= Miguel A. Fenrich =

Sudanese-Canadian journalist (born 2002)

Photo of Miguel Fenrich, September 2025, in Saskatoon, Sask.

Miguel A. Fenrich (2002) is a Sudanese-Canadian journalist, photographer, and author of speculative novels Blue: A Novel (2022) and the psychological horror novel What Lies in the Valley (2023). He has worked as a reporter, editor, publisher, and communications manager in the province's cultural and non-profit sectors. His work often explores culture, heritage, or the Saskatchewan prairies through an intersectional and anti-racist lens.

Fenrich has received nine Saskatchewan Weekly Newspaper Awards, five in 2023 and four in 2024. On January 19, 2023, he was recognized with the Queen Elizabeth II Platinum Jubilee Medal for his publishing company, Supernova Press, and in 2024 he was recognized by SK Arts as an Emerging Artist for his contributions to the arts.
------
** REQUIREMENT 1 **
Please copy everything in the Fenrich profile from "Photo of Miguel" down to "to the arts.".
** REQUIREMENT 2 **
According to the Fenrich profile, how many Saskatchewan Weekly Newspaper Awards has Fenrich received?

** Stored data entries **
------
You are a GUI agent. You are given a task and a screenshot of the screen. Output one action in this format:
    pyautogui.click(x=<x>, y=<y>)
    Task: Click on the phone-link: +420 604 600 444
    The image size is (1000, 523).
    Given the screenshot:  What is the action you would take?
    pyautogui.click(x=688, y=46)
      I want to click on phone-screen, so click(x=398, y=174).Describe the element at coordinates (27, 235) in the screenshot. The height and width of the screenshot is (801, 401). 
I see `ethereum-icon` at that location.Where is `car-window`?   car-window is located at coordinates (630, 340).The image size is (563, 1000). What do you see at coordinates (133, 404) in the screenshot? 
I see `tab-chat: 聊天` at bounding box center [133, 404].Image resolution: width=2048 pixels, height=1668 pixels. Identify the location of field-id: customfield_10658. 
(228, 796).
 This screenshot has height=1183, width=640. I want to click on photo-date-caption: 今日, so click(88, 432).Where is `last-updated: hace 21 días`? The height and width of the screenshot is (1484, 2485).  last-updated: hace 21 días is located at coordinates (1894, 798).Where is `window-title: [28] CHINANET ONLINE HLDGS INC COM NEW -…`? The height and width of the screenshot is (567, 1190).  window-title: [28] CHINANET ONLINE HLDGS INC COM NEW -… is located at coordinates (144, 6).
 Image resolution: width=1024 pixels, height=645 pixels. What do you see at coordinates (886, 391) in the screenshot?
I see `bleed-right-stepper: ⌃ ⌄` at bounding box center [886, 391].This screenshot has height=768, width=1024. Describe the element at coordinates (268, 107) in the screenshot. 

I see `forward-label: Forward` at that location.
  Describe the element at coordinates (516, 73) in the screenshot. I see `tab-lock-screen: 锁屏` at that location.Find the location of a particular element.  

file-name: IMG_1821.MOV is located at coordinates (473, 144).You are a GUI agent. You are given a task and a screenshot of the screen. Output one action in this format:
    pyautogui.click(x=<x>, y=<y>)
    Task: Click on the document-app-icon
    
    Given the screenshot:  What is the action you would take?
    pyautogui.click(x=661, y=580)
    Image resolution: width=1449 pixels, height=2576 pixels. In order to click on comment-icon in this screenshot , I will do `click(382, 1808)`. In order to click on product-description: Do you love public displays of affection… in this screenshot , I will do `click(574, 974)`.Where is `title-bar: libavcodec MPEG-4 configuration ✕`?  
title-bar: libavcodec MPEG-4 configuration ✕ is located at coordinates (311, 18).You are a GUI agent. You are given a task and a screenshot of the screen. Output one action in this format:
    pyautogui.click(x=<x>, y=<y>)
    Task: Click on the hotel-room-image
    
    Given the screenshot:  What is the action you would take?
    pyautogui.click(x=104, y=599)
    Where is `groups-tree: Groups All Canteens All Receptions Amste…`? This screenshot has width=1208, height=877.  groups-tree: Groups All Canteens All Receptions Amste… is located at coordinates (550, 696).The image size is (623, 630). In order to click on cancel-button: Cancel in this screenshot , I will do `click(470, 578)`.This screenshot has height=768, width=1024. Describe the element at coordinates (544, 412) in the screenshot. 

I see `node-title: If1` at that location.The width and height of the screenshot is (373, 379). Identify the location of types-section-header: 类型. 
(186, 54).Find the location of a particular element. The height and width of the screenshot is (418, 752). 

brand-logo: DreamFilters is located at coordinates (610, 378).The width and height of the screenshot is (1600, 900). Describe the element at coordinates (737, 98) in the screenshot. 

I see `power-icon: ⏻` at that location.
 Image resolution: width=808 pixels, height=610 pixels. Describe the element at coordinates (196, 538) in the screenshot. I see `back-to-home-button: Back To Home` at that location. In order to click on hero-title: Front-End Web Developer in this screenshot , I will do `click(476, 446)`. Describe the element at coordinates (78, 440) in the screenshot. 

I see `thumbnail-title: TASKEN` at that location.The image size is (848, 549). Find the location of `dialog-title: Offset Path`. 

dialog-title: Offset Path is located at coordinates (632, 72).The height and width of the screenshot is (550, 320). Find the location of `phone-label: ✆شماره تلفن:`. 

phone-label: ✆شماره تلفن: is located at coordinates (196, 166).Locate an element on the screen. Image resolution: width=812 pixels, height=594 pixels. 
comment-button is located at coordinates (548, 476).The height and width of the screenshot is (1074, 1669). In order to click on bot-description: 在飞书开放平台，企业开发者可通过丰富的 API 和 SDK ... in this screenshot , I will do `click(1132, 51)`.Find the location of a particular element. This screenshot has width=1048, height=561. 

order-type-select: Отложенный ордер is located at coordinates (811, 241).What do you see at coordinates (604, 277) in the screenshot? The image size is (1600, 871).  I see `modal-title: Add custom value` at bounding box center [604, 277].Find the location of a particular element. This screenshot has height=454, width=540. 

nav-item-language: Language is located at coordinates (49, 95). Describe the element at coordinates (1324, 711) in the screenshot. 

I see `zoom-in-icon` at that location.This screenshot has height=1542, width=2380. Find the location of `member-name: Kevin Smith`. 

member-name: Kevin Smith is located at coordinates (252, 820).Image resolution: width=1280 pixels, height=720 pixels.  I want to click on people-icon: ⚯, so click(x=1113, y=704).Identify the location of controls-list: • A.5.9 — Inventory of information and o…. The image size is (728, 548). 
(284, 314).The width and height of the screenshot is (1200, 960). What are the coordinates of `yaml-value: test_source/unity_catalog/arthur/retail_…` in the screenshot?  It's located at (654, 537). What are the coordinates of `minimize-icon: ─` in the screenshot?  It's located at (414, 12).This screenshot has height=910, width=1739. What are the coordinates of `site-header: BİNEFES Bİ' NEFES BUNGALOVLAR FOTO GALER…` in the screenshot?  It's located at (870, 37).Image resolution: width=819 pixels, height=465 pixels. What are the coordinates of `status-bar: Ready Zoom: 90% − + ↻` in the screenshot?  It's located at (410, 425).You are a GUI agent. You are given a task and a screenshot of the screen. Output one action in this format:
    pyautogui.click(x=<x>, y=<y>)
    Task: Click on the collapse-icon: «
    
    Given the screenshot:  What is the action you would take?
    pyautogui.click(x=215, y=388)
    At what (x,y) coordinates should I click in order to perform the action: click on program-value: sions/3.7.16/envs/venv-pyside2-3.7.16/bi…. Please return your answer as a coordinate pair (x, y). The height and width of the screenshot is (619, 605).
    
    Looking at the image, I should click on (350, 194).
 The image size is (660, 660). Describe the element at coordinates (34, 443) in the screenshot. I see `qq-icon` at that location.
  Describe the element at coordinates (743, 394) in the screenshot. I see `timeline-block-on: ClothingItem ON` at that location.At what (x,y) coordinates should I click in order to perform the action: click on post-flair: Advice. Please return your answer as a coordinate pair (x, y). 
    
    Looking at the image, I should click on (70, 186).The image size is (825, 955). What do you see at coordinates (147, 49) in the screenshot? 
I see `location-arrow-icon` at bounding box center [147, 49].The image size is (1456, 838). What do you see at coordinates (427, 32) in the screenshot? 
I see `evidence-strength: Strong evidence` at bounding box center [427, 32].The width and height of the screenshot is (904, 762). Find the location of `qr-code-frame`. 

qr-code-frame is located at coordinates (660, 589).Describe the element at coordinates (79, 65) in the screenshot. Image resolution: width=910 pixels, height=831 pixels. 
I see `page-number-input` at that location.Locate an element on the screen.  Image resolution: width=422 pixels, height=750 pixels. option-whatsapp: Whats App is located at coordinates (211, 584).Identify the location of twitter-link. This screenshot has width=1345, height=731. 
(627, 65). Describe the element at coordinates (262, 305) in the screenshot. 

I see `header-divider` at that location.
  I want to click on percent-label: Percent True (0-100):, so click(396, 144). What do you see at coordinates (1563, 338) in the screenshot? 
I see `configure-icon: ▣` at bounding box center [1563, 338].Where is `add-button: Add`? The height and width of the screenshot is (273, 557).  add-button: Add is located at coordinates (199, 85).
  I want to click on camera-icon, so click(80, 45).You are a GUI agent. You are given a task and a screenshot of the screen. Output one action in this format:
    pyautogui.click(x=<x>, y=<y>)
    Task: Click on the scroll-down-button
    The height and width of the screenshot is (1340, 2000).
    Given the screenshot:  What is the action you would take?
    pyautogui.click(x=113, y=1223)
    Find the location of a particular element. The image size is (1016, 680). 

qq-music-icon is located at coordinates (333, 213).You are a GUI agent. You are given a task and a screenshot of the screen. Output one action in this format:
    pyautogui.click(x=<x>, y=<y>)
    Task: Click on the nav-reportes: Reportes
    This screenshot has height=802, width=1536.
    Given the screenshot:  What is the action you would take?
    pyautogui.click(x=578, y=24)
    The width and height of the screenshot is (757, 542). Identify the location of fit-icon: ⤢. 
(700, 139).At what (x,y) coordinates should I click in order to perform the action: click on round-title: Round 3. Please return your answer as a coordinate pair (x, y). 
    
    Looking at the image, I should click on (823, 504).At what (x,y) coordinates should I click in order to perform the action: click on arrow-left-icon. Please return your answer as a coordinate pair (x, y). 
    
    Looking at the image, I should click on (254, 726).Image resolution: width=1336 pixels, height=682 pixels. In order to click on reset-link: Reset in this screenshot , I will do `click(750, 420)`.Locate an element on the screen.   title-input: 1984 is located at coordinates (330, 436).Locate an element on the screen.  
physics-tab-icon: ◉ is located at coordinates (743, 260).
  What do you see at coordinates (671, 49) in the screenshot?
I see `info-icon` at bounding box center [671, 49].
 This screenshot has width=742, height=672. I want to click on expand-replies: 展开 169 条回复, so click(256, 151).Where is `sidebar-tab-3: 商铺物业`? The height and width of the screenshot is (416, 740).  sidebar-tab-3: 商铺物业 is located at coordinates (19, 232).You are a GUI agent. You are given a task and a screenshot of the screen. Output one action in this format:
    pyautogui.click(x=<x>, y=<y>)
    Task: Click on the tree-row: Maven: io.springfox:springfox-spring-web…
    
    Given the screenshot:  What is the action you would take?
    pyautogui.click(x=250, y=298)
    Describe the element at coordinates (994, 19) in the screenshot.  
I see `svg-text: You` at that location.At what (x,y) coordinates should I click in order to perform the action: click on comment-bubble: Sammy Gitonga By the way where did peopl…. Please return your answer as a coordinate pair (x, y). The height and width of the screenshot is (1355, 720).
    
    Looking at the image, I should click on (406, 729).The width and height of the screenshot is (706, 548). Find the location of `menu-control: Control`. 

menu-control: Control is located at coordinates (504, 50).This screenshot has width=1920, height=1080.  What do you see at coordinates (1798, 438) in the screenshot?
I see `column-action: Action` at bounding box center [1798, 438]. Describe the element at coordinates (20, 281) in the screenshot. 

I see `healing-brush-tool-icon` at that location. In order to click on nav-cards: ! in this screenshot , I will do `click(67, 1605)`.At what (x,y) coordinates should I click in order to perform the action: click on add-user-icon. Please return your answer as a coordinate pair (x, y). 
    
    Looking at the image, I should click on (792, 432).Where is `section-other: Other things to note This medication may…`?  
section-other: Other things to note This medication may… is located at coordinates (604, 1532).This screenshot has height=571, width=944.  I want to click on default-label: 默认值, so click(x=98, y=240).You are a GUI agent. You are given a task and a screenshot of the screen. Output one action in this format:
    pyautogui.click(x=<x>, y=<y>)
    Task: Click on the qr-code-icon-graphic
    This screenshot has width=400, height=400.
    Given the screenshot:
------
** ANSWER SPACE 1 **
Photo of Miguel Fenrich, September 2025, in Saskatoon, Sask.

Miguel A. Fenrich (2002) is a Sudanese-Canadian journalist, photographer, and author of speculative novels Blue: A Novel (2022) and the psychological horror novel What Lies in the Valley (2023). He has worked as a reporter, editor, publisher, and communications manager in the province's cultural and non-profit sectors. His work often explores culture, heritage, or the Saskatchewan prairies through an intersectional and anti-racist lens.

Fenrich has received nine Saskatchewan Weekly Newspaper Awards, five in 2023 and four in 2024. On January 19, 2023, he was recognized with the Queen Elizabeth II Platinum Jubilee Medal for his publishing company, Supernova Press, and in 2024 he was recognized by SK Arts as an Emerging Artist for his contributions to the arts.

** ANSWER SPACE 2 **
Nine: five in 2023 and four in 2024.